Nuova IMU 2019: cosa cambia?

imu 2019
Condividi

La nuova IMU 2019 è una delle proposte presentate dalla Lega e consiste in una grande novità che, se accolta, porterà alla riduzione e semplificazione di più di 200.000 aliquote dei tributi locali sulla casa.

La finalità principale dell’emendamento Lega è quello di ottenere l’unificazione delle tasse su case e facilitare il pagamento delle imposte a favore dei cittadini.

La nuova IMU 2019: come funziona?

L’introduzione dell’ IMU 2019 prevede la conglomerazione in un’unica tassa e un unica aliquota sia dell’IMU che della Tasi al fine di ottenere una maggiore semplificazione nel pagamento dei tributi, eliminando quindi la doppia tassa per lo stesso immobile.

In questo modo si andrà a vantaggio in particolar modo di coloro che sono in possesso di una seconda casa, negozio etc.

È prevista la possibilità da parte dei Comuni di innalzare l’aliquota fino all’11,4 per mille, superando il blocco di 10,6 per mille previsto oggi.

Sono tenuti al pagamento dell’ IMU 2019 i proprietari di:

  • casa di lusso appartenenti alle categorie catastali A/1, A/8, e A/9;
  • seconda casa;
  • immobili commerciali;
  • negozi;
  • terreni;
  • aree edificabili.

La nuova IMU 2019 conserverebbe l’aliquota pari allo 0,4 per mille per le prime case di lusso con un incremento dello 0,2 per mille fino ad un massimo dello 0,6 per mille da parte del Comune.

Termini di pagamento nuova IMU 2019

Per calcolare l’IMU e la Tasi è necessario munirsi di alcuni dati, tra cui:

  • rendita catastale rivalutata del 5%;
  • percentuale del possesso;
  • periodo di possesso;
  • aliquote IMU e Tasi definite dal Comune;
  • coefficiente catastale riguardante l’immobile;
  • tipologia dell’immobile.

Si potrà poi procedere al pagamento dell’IMU 2019 e Tasi 2019 entro il 16 giugno per quanto riguarda l’acconto tassa unica sulla casa, mentre per il saldo la scadenza prevista è il 16 dicembre.

Importante novità è l’introduzione di bollettini precompilati nuova IMU 2019 forniti dai Comuni stessi.

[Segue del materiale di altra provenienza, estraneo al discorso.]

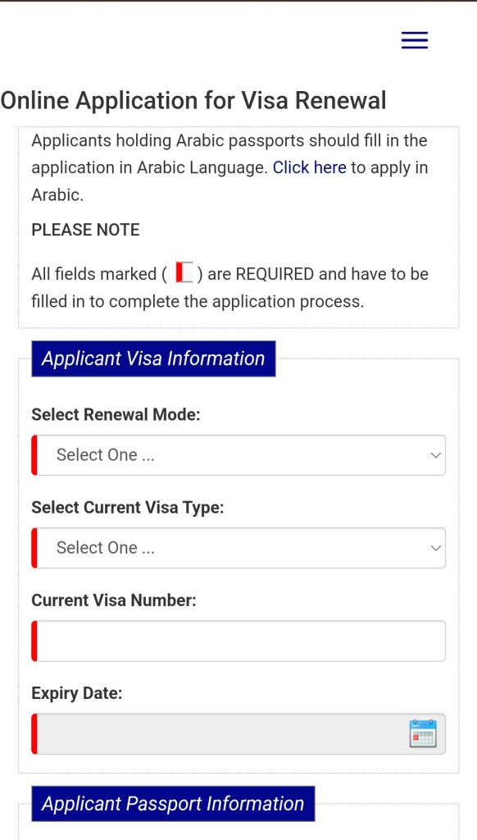The width and height of the screenshot is (477, 840).
Task: Open the hamburger navigation menu
Action: click(414, 39)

Sentenza della Corte di Cassazione per detrazione abitazione principale

Con la sentenza n. 14389 del 15 giugno 2010, la Corte di Cassazione ha precisato che non sarà previsto il diritto all’ agevolazione Ici (imposta comunale sugli immobili) relativa all’ abitazione principale per il contribuente che dimori in una casa differente da quella della moglie e figli.

Secondo la Corte, infatti l’abitazione può essere ritenuta principale solo se in questa vi ci vivono abitualmente il contribuente stesso e anche i familiari. Solo in questo caso e con l’opportuna dimostrazione che l’abitazione in questione rappresenti dimora propria e dei familiari, si potrà invocare il diritto alla detrazione.